Vous avez pris un certain risque en réalisant ce documentaire par rapport à la mafia, au gouvernement, aux lobbies…

François : Non, ceux qui portent le risque, ce sont plutôt les personnes présentes dans le film. Nous on y va, on filme, on travaille avec les gens et on repart. Ceux qui subissent ce choix de rendre public un certain nombre de choses qui sont taboues, ce n’est pas forcément nous mais c'est plutôt ceux qui restent. En revanche, on s’est fait arrêtés quelques fois quand on filmait car on filmait dans des zones un peu illégales. Mais c’est d’ailleurs intéressant de se rendre compte que lorsque l’on se fait arrêter on ne nous demande jamais de nous montrer ce qu’on filme. Il y a un certain “je m’en foutisme”, “de toute façon ce territoire est foutu, donc vous pouvez filmer ce que vous voulez”. Il y a quinze ans, on se serait peut être retrouvé à l’arrière du coffre d’une bagnole parce que la mafia était beaucoup plus importante. Je m’attendais à avoir plus de problèmes, j’ai fait de la prison pour d’autres films, par exemple, et le fait de ne pas en avoir eu est révélateur de l’abandon total.

Alfonso : Ils s’en fichent totalement. Même la mafia, évidemment elle existe là-bas, mais l’appareil industriel est tellement de haut niveau avec des multinationales qui agissent sur la planète, qu’ils s’en fichent carrément. On a jamais eu de gros problèmes. C’est différent quand tu es sur place, quand tu travailles dans l’industrie ou quelqu’un de la famille qui y travaille. Là, on s’inquiétait plus pour les personnes que pour nous-mêmes. Les autorités s’en fichaient totalement de ce qu’on faisait. Ce qui est intéressant par rapport à notre situation c’est qu’on a toutes les données, les enquêtes réalisées, on sait tout, mais on s’en fiche. C’est ça qui est vraiment triste. On sait mais on s’en fiche. Le mouvement du film c’est ça : accepter le fait que oui, on connaît la pollution, mais “ça va”.

François : On est sur quelque chose de tabou mais qui n’est pas secret en fait.

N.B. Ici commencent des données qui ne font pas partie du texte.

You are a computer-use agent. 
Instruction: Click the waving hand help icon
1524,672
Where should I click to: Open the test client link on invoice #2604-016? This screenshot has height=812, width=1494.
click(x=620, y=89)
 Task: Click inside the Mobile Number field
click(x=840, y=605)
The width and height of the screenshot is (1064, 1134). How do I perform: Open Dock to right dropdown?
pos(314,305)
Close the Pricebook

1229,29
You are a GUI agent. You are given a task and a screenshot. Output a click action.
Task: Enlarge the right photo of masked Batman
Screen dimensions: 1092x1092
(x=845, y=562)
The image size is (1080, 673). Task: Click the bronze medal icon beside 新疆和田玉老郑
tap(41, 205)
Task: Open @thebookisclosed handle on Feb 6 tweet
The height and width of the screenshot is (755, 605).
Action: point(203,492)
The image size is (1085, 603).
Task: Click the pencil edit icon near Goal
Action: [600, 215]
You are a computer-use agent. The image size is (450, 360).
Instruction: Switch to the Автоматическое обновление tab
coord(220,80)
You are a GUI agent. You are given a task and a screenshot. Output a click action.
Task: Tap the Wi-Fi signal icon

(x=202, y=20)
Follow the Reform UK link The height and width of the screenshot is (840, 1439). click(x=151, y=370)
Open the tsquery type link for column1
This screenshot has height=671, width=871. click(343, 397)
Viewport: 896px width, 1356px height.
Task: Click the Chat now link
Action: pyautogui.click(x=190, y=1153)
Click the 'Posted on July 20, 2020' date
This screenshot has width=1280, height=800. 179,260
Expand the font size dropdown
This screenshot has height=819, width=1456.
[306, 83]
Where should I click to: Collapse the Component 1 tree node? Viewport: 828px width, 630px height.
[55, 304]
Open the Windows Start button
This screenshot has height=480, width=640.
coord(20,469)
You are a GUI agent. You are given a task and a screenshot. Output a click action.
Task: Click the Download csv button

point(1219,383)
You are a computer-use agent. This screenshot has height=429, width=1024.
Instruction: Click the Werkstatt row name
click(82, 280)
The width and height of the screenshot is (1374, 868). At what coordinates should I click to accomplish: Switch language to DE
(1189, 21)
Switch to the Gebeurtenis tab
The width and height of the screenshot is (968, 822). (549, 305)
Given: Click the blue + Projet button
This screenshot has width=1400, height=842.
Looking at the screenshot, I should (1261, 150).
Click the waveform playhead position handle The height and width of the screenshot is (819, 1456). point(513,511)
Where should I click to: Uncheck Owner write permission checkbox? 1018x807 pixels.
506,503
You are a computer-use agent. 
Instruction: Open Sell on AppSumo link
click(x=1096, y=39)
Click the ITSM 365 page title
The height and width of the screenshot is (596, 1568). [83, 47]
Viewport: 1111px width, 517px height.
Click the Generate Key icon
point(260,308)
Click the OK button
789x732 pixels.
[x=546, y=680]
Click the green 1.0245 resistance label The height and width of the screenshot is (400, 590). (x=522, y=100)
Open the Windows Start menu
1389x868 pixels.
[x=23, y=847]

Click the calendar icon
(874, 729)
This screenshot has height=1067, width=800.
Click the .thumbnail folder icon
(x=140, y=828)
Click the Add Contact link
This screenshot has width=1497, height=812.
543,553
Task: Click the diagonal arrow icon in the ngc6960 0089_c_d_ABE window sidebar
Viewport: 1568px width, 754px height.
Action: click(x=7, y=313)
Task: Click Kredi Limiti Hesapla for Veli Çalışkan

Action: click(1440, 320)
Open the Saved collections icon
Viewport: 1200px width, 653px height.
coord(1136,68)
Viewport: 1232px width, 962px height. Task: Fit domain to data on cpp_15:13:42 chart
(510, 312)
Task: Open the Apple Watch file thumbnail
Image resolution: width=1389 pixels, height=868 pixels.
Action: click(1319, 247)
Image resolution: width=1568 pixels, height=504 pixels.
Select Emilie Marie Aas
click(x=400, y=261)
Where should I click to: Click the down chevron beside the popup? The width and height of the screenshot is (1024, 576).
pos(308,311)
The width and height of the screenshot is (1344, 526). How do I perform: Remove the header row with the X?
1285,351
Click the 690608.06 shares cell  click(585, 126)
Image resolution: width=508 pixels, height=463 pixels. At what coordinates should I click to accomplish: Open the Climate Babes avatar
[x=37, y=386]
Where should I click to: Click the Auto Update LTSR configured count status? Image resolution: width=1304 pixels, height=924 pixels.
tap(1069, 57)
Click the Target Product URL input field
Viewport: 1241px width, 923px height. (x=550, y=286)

C’est quelque chose qu’on ne veut pas entendre, qu’on ne veut pas dire. Il y a des mécanismes qui sont de l’ordre de la pression publique (menaces des industriels) et de l’autre côté, il y a des pressions individuelles qui font appel à un mécanisme d’auto-protection très fort en Sicile car il y a un amour du territoire et un sentiment d’appartenance très fort et donc on a honte, on ne veut pas en parler. C'est ça qu’il faut combattre, à la fois ces mécanismes de pression collective et en même temps ce qu’on s’impose à soi-même de manière individuelle, qui fait qu’on préfère le silence. Ce film raconte un peu ça, une fabrique du silence.